Task to complete:
Nothing but the lines from the one containing "Task: Enable the Pre Filter checkbox" through the end of the data below should appear in the answer, each exact and free of pictures.

Stored items
-=-=-=-=-

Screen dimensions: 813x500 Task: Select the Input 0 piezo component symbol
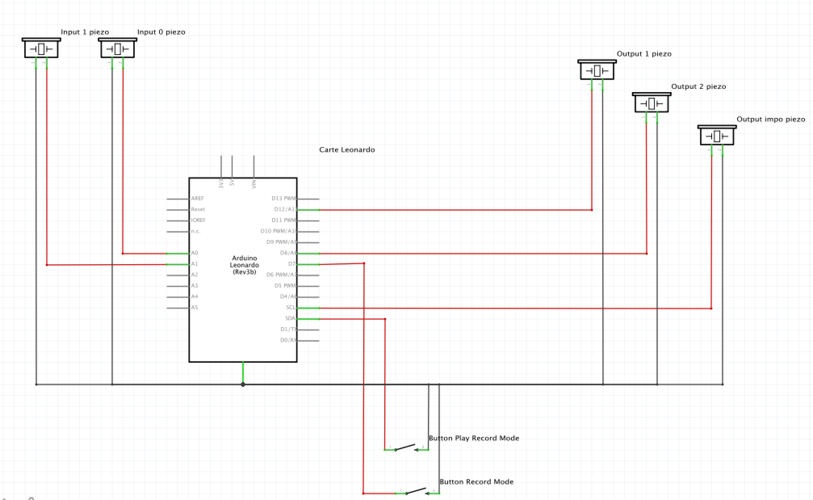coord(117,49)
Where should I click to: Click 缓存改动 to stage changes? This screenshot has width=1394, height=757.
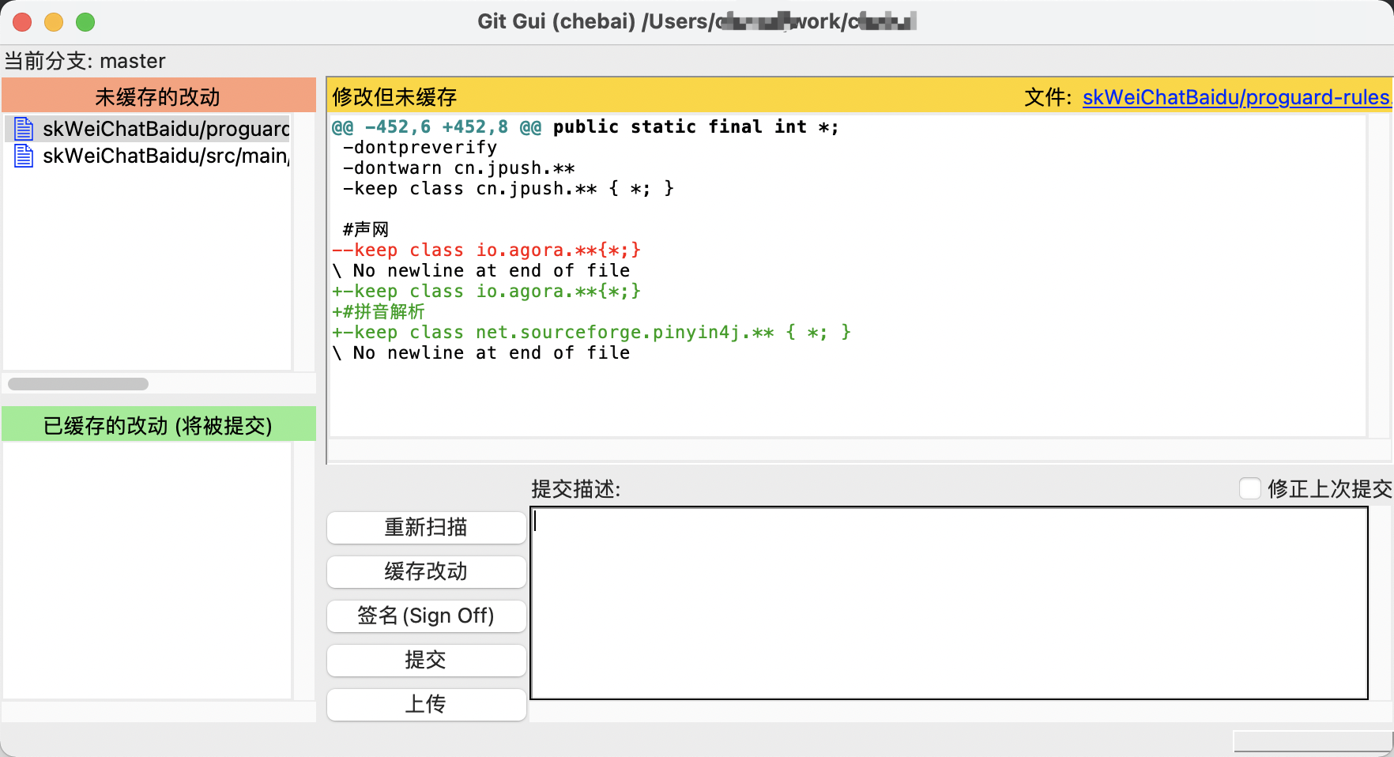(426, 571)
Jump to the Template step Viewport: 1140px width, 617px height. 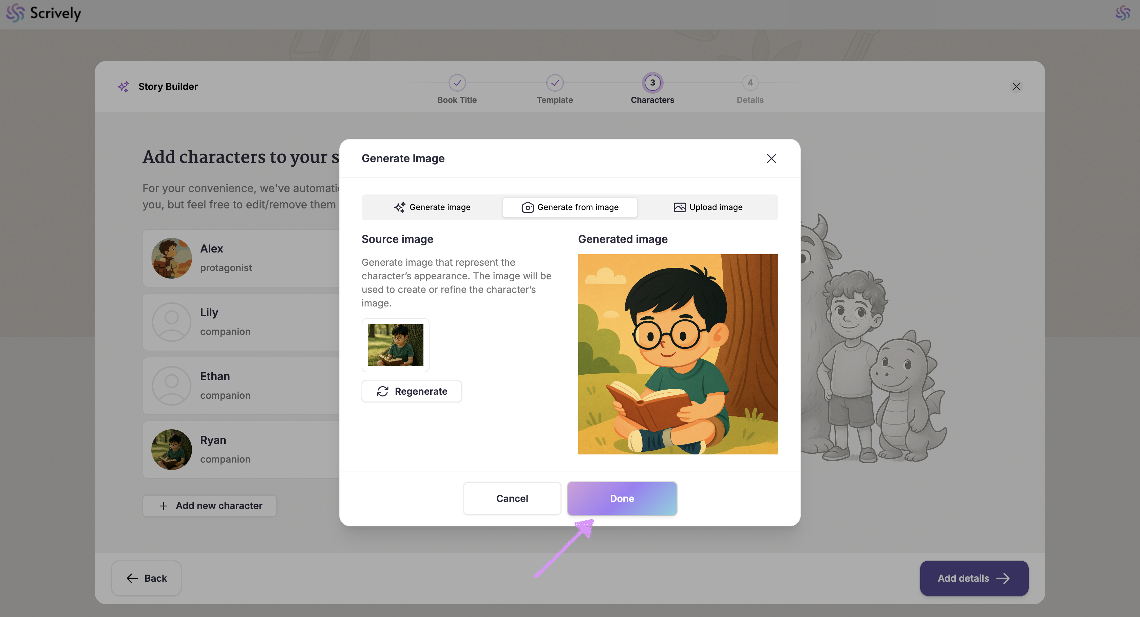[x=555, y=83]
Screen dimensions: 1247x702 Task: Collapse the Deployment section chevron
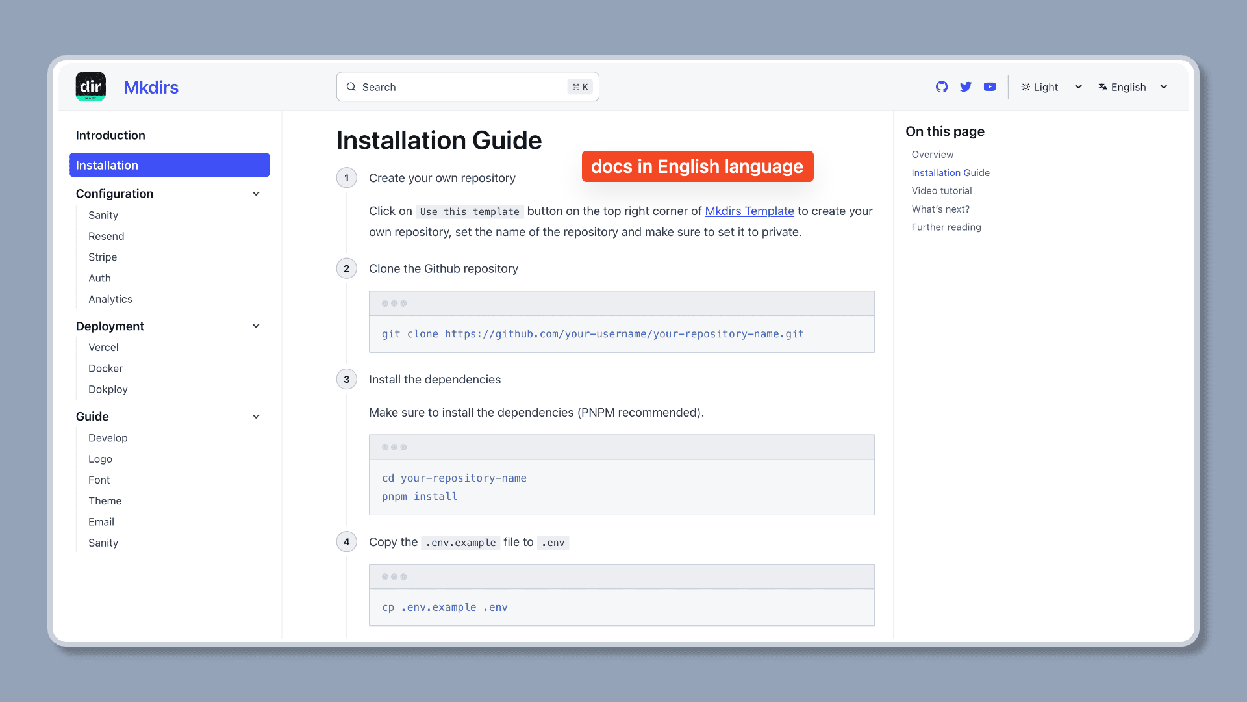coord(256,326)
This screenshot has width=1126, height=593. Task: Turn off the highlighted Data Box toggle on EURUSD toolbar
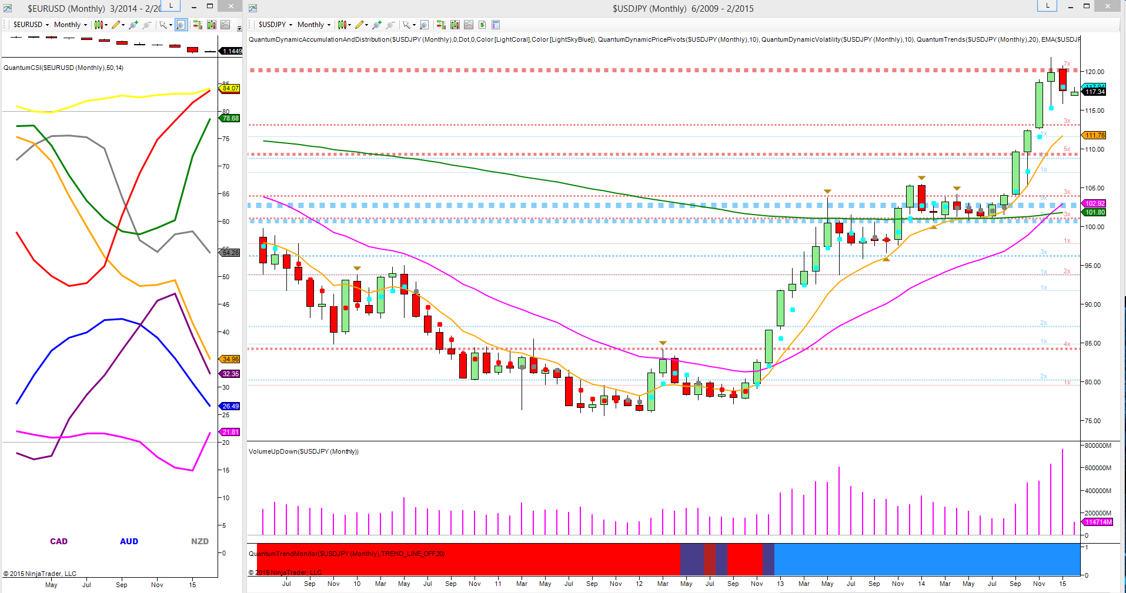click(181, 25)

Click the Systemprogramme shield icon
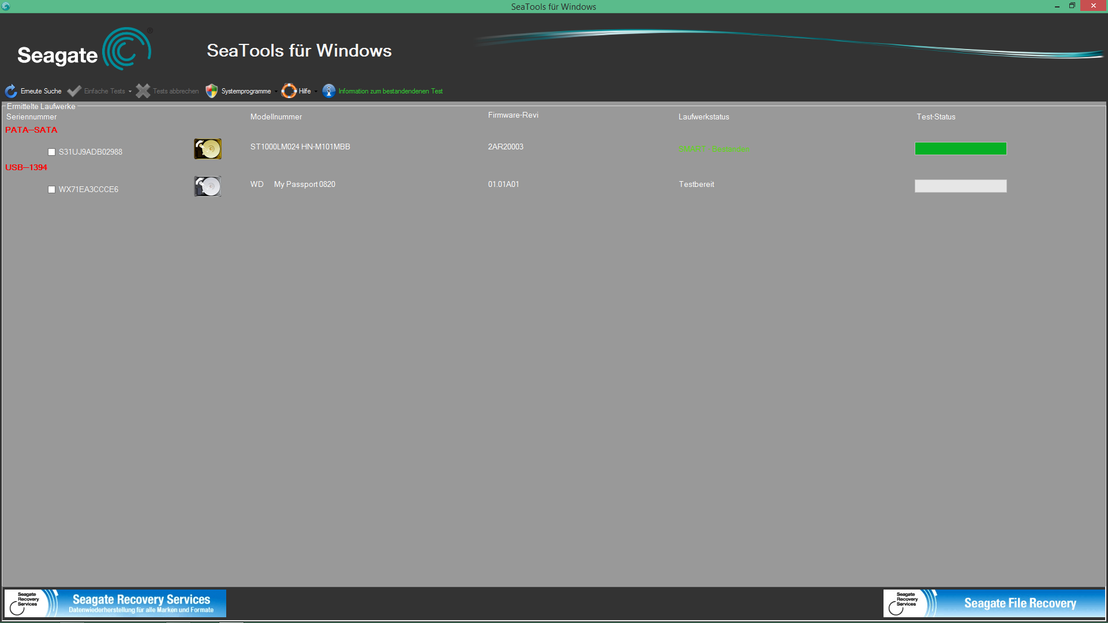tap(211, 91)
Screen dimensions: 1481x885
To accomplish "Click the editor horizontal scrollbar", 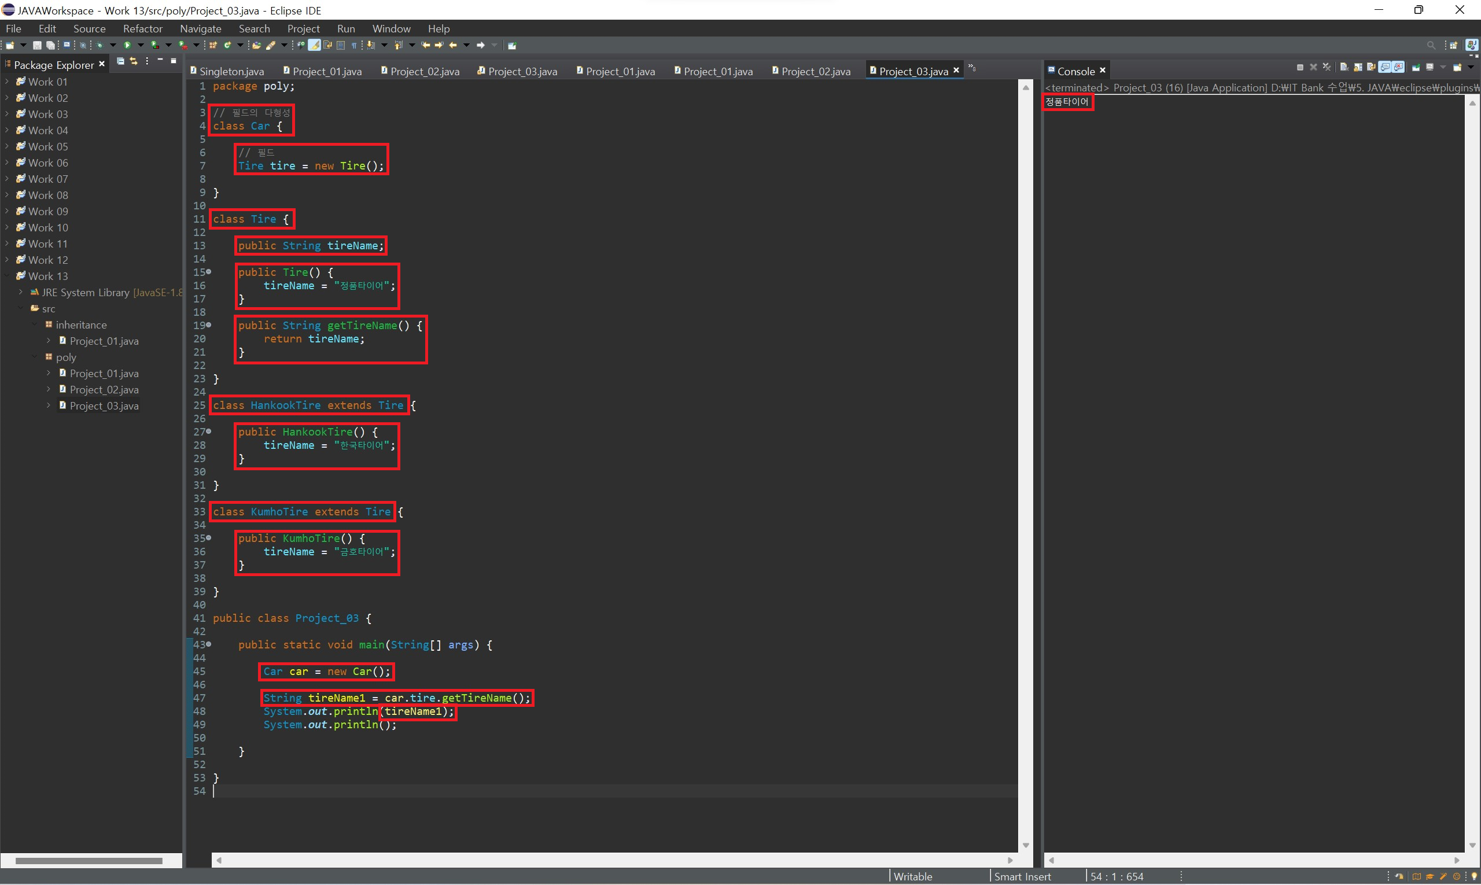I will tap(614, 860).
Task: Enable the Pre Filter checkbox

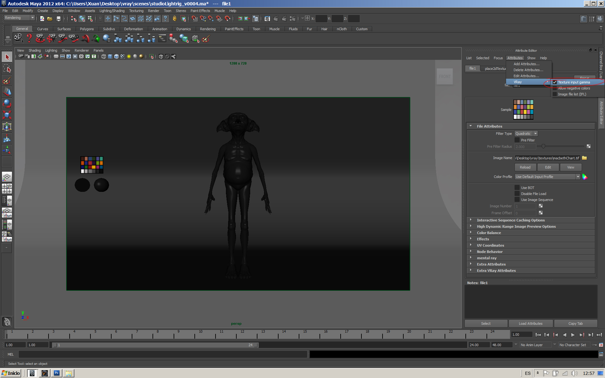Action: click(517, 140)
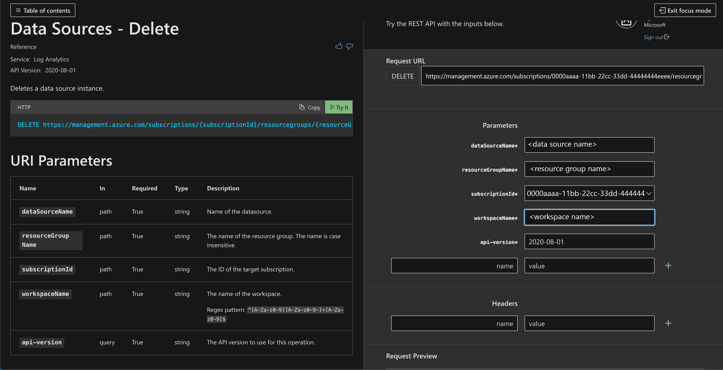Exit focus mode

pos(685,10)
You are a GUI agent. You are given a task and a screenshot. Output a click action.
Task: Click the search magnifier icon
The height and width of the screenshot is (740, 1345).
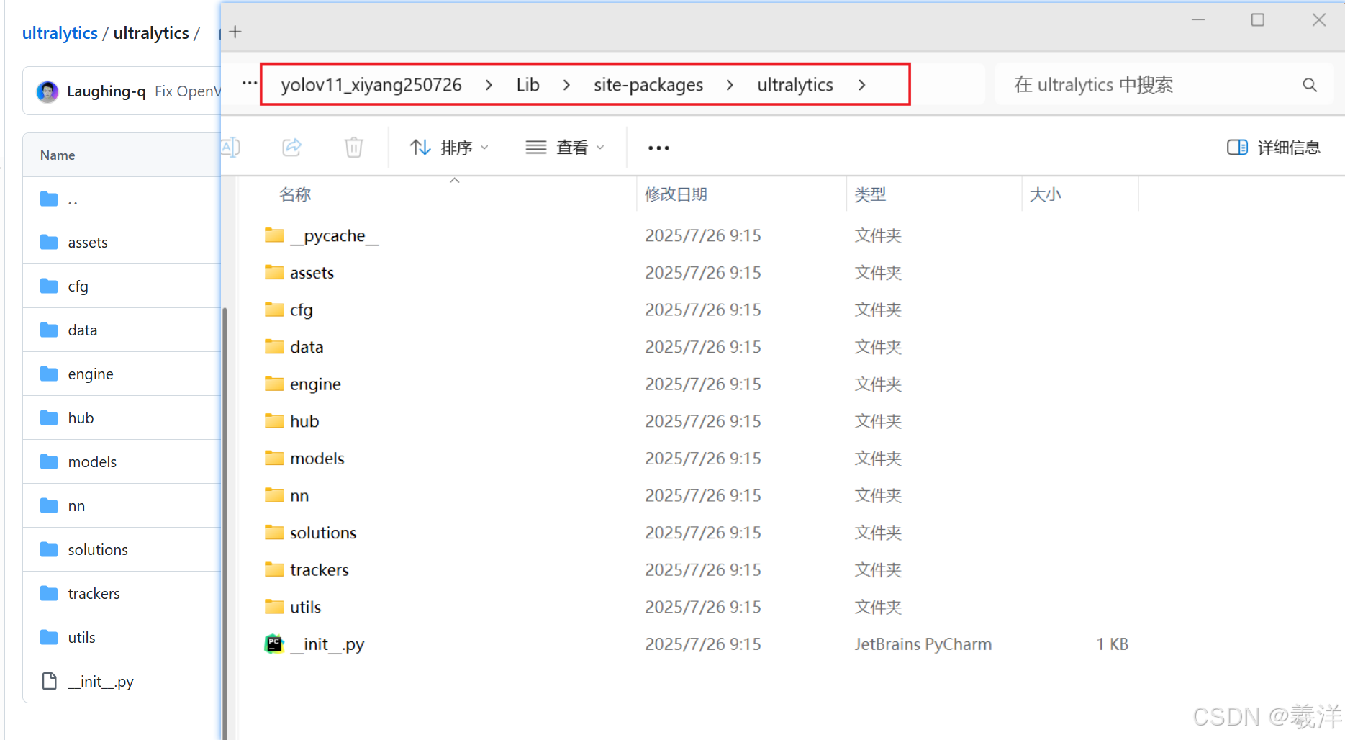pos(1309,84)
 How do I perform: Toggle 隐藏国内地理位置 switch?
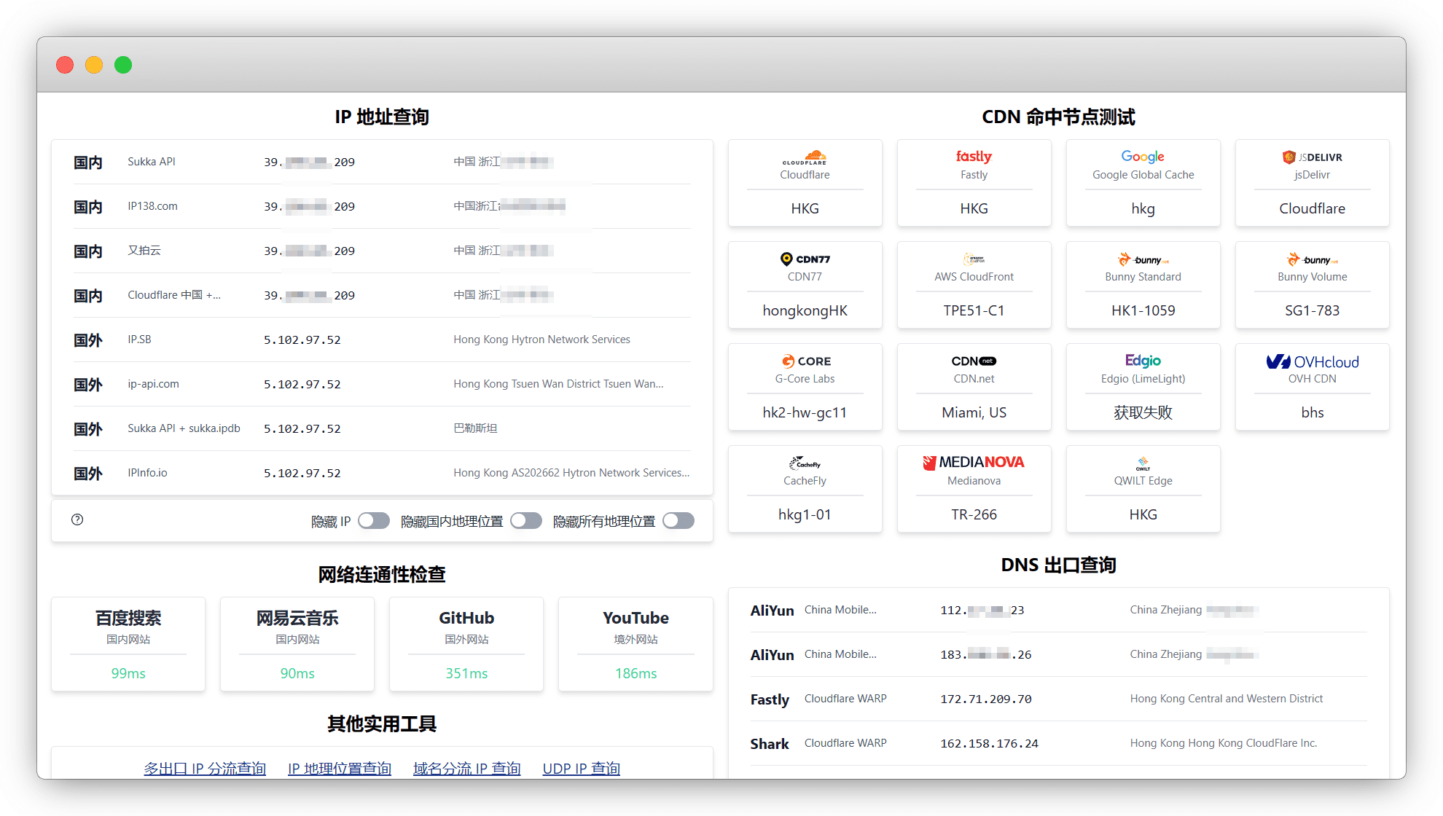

-=-=-=-=-

Finished task:
Task: Enable the Pre Filter checkbox

Action: click(517, 140)
Exit focus mode

pos(685,10)
You are a GUI agent. You are given a task and a screenshot. Output a click action.
Task: Click the search magnifier icon
The height and width of the screenshot is (740, 1345).
pos(1309,84)
 How do I perform: Toggle 隐藏国内地理位置 switch?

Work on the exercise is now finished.